### [Exercise requirements]
Can you copy out all of the lines below word for word, changing nothing?
-------- Excerpted records --------
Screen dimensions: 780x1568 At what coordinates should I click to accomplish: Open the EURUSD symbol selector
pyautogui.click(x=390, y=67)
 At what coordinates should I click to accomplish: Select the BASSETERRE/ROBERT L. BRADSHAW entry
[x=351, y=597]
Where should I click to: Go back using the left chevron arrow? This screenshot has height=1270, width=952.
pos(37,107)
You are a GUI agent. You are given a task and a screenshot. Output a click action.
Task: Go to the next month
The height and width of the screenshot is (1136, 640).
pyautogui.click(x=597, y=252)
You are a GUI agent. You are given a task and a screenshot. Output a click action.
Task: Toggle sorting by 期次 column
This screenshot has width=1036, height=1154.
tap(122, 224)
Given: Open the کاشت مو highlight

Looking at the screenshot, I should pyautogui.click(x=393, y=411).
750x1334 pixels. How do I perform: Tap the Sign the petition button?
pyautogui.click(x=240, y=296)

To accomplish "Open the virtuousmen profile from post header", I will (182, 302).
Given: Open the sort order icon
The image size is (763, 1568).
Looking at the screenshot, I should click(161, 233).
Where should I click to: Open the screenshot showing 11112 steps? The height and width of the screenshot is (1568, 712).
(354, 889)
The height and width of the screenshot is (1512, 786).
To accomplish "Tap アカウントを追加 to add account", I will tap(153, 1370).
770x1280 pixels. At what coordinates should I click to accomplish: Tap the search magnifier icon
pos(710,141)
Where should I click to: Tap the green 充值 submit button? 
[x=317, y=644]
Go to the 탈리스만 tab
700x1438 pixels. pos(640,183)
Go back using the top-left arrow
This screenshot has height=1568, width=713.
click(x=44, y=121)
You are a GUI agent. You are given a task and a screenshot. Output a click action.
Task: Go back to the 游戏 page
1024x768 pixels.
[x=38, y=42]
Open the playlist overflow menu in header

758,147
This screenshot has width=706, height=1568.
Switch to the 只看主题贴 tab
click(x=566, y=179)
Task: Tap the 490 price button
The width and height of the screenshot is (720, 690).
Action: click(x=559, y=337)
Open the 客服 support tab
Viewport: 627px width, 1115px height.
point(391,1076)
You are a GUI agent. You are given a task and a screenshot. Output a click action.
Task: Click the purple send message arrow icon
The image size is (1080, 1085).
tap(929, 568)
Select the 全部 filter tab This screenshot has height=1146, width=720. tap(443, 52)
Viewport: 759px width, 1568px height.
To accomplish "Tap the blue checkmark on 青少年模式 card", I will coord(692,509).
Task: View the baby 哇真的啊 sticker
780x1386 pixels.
--------
### [Expected output]
Screen dimensions: 780x1568 At what coordinates should I click to accomplish: Open the EURUSD symbol selector
pyautogui.click(x=390, y=67)
 At what coordinates should I click to accomplish: Select the BASSETERRE/ROBERT L. BRADSHAW entry
[x=351, y=597]
Where should I click to: Go back using the left chevron arrow? This screenshot has height=1270, width=952.
pos(37,107)
You are a GUI agent. You are given a task and a screenshot. Output a click action.
Task: Go to the next month
The height and width of the screenshot is (1136, 640).
pyautogui.click(x=597, y=252)
You are a GUI agent. You are given a task and a screenshot. Output a click action.
Task: Toggle sorting by 期次 column
This screenshot has width=1036, height=1154.
tap(122, 224)
Given: Open the کاشت مو highlight

Looking at the screenshot, I should pyautogui.click(x=393, y=411).
750x1334 pixels. How do I perform: Tap the Sign the petition button?
pyautogui.click(x=240, y=296)

To accomplish "Open the virtuousmen profile from post header", I will (182, 302).
Given: Open the sort order icon
The image size is (763, 1568).
Looking at the screenshot, I should click(161, 233).
Where should I click to: Open the screenshot showing 11112 steps? The height and width of the screenshot is (1568, 712).
(354, 889)
The height and width of the screenshot is (1512, 786).
To accomplish "Tap アカウントを追加 to add account", I will tap(153, 1370).
770x1280 pixels. At what coordinates should I click to accomplish: Tap the search magnifier icon
pos(710,141)
Where should I click to: Tap the green 充值 submit button? 
[x=317, y=644]
Go to the 탈리스만 tab
700x1438 pixels. pos(640,183)
Go back using the top-left arrow
This screenshot has height=1568, width=713.
click(x=44, y=121)
You are a GUI agent. You are given a task and a screenshot. Output a click action.
Task: Go back to the 游戏 page
1024x768 pixels.
[x=38, y=42]
Open the playlist overflow menu in header

758,147
This screenshot has width=706, height=1568.
Switch to the 只看主题贴 tab
click(x=566, y=179)
Task: Tap the 490 price button
The width and height of the screenshot is (720, 690).
Action: click(x=559, y=337)
Open the 客服 support tab
Viewport: 627px width, 1115px height.
point(391,1076)
You are a GUI agent. You are given a task and a screenshot. Output a click action.
Task: Click the purple send message arrow icon
The image size is (1080, 1085).
tap(929, 568)
Select the 全部 filter tab This screenshot has height=1146, width=720. tap(443, 52)
Viewport: 759px width, 1568px height.
To accomplish "Tap the blue checkmark on 青少年模式 card", I will coord(692,509).
Task: View the baby 哇真的啊 sticker
780x1386 pixels.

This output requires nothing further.